WHAT THE EXERCISE ASKS -
Search the data below for the word "dropdown" and copy each line that holds it.

#### MATERIAL SHOWN

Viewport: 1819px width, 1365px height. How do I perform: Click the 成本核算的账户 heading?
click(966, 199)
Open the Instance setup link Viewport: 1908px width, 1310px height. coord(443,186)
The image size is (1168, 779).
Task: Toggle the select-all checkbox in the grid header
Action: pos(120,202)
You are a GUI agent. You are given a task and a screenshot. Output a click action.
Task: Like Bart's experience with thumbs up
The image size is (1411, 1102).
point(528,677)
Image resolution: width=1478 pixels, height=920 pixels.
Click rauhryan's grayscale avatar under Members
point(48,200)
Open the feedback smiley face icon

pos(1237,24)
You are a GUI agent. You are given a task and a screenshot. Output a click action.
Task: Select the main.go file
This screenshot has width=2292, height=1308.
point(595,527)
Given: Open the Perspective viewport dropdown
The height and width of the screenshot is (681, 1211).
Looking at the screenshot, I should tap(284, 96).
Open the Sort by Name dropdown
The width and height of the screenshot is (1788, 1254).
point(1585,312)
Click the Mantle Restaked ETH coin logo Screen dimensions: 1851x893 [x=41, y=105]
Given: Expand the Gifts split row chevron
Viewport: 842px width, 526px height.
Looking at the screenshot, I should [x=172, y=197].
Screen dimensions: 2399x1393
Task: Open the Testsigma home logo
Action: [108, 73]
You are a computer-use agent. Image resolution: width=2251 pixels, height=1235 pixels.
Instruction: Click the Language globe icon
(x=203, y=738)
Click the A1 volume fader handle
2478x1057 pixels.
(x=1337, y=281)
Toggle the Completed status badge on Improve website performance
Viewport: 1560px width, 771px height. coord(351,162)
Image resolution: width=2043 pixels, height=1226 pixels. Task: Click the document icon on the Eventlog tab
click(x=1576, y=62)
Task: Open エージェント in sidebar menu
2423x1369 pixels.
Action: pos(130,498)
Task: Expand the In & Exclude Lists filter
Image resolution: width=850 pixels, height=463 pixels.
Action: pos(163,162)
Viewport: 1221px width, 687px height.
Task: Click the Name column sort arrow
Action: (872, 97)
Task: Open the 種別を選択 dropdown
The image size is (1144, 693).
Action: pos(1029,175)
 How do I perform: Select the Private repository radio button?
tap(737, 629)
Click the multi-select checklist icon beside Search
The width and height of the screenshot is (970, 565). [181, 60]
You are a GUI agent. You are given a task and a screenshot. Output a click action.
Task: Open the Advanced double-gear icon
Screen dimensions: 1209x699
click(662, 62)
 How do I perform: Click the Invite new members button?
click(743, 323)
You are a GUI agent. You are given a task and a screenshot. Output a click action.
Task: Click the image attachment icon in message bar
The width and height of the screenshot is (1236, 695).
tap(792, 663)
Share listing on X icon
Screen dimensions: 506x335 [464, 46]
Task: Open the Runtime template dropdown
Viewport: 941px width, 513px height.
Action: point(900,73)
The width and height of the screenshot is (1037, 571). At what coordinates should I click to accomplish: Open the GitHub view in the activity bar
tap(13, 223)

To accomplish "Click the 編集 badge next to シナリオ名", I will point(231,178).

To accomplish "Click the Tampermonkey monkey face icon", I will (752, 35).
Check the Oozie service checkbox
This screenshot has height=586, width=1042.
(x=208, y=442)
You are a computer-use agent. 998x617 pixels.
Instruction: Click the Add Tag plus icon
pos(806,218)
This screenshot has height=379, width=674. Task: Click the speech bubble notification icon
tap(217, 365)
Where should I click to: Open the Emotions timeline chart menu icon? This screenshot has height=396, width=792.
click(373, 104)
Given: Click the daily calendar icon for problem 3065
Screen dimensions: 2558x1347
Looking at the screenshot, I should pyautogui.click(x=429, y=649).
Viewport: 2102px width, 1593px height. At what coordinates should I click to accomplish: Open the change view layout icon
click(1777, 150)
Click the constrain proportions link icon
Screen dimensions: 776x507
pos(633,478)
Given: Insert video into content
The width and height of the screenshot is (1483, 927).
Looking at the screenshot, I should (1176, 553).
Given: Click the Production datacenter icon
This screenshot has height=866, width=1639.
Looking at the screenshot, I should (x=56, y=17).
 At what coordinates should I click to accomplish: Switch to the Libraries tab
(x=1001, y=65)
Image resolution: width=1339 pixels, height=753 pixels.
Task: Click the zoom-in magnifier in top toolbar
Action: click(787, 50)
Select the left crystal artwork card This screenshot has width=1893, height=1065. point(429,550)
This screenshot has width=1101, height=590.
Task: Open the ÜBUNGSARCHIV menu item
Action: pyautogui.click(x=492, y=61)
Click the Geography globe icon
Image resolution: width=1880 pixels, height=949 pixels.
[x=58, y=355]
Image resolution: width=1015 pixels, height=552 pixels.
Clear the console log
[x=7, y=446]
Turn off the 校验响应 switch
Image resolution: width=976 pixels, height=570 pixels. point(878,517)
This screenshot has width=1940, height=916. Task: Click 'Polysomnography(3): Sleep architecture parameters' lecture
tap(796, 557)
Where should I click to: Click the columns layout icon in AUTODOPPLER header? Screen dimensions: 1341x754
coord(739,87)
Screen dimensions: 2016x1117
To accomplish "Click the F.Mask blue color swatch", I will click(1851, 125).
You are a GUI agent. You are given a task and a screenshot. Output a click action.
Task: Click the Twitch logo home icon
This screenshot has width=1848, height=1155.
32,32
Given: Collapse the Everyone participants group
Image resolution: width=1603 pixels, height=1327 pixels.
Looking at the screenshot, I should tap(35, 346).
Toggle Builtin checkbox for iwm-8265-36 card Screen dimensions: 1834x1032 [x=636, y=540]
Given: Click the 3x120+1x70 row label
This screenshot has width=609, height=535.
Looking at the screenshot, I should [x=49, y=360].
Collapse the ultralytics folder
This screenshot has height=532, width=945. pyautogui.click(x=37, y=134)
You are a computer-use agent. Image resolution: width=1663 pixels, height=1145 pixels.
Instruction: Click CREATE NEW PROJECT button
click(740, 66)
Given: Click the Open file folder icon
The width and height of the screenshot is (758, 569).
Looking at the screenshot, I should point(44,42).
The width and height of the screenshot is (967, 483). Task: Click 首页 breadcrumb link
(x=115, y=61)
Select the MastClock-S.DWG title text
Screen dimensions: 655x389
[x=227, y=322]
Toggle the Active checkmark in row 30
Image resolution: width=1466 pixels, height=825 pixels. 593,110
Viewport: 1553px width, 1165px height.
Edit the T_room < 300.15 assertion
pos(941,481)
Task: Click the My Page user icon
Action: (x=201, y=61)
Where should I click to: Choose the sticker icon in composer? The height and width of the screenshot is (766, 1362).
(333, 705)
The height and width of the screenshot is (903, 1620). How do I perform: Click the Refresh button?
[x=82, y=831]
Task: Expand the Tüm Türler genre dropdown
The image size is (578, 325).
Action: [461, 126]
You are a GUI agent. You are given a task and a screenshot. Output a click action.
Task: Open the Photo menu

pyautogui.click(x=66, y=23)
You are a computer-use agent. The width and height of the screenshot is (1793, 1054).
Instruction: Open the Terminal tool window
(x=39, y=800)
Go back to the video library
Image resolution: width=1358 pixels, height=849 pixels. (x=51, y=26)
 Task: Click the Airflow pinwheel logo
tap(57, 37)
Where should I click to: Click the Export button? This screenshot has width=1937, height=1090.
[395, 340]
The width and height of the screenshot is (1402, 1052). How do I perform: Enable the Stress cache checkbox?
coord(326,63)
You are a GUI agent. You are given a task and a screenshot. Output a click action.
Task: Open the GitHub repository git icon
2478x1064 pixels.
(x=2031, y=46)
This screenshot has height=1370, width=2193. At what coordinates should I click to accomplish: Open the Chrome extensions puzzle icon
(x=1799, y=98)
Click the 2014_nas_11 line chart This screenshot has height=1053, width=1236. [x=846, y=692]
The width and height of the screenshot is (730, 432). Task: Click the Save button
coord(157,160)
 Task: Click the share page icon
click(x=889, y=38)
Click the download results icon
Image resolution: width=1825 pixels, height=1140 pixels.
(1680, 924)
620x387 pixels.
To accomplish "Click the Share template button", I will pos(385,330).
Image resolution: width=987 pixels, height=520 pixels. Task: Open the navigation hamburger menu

########

TASK RESULT -
Given: Open the Perspective viewport dropdown
Open the Sort by Name dropdown
Task: Open the 種別を選択 dropdown
Task: Open the Runtime template dropdown
Task: Expand the Tüm Türler genre dropdown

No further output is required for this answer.